Tuesday, June 07, 2011

College students' judgment of Obama has cooled significantly — sometimes to the point of disillusionment

Oberlin is one of the United States’ most traditionally — read doggedly — liberal and distinguished small colleges.
As the Ohio school is "Always earnest, often estimable and not particularly wacky in terms of lifestyle," muses John Vinocur (the most conservative commentator working for the New York Times) in the International Herald Tribune, that is a reason why it is significant to note that a
professor of politics at the college, describing Oberlin students’ judgment of President Barack Obama, said it had cooled significantly — sometimes to the point of disillusionment.

…Oberlin students now being described as “disheartened” by the performance of their President Obama, or standing at a distance from Oberlin’s badge of honor of engaged, left-wing politics?

That’s a speck of confetti in a storm of pre-2012 election indicators in America, but it’s also a fact that Mr. Obama’s most diligent canvassers in 2008 often came from the country’s campuses. Without the enthusiasm and activism of millions of students — and their authenticating support for the would-be president’s pitch as the unifying candidate of change — Mr. Obama might not have found a bridge for bringing groups of independents and Reagan Democrats into his camp.

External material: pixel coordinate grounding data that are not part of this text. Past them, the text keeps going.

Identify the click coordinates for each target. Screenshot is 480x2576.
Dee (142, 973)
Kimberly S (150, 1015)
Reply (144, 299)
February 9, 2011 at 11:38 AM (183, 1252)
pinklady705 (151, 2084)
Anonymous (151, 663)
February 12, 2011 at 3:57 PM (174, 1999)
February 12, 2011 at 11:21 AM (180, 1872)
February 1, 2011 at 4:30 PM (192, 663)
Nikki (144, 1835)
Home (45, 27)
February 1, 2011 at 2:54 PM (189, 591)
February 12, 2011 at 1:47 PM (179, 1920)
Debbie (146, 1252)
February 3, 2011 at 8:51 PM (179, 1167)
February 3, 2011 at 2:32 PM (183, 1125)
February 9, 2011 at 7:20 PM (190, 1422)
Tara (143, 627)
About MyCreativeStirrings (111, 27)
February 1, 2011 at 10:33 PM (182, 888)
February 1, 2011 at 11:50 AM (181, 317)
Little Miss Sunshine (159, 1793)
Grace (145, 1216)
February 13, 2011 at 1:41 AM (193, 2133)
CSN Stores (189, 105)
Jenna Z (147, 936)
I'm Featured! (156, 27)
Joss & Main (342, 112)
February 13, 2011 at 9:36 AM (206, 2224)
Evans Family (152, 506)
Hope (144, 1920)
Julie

… Michael Parkin, the faculty voice who described the Oberlin trend, placed the change of affection in relationship to the president in an emotional framework.

In a conversation after the symposium, he spoke of a love affair that, to a palpable degree, had wound down. “It started hot and heavy,” he said. “And with extremely idealized notions. Then a reality dawned in the way that a once charming laugh becomes an irritating giggle: He’s a politician who no longer corresponds to the grand ideas that many students had in their heads about him. And that’s deflating and disheartening for them.”

… Potentially pleasing to his campus activist supporters, his initial areas of focus — a world without nuclear weapons, or an apologetic refusal to hold up U.S. democracy as a model for the Arab and Islamic world — have been scaled down as presidential hallmarks.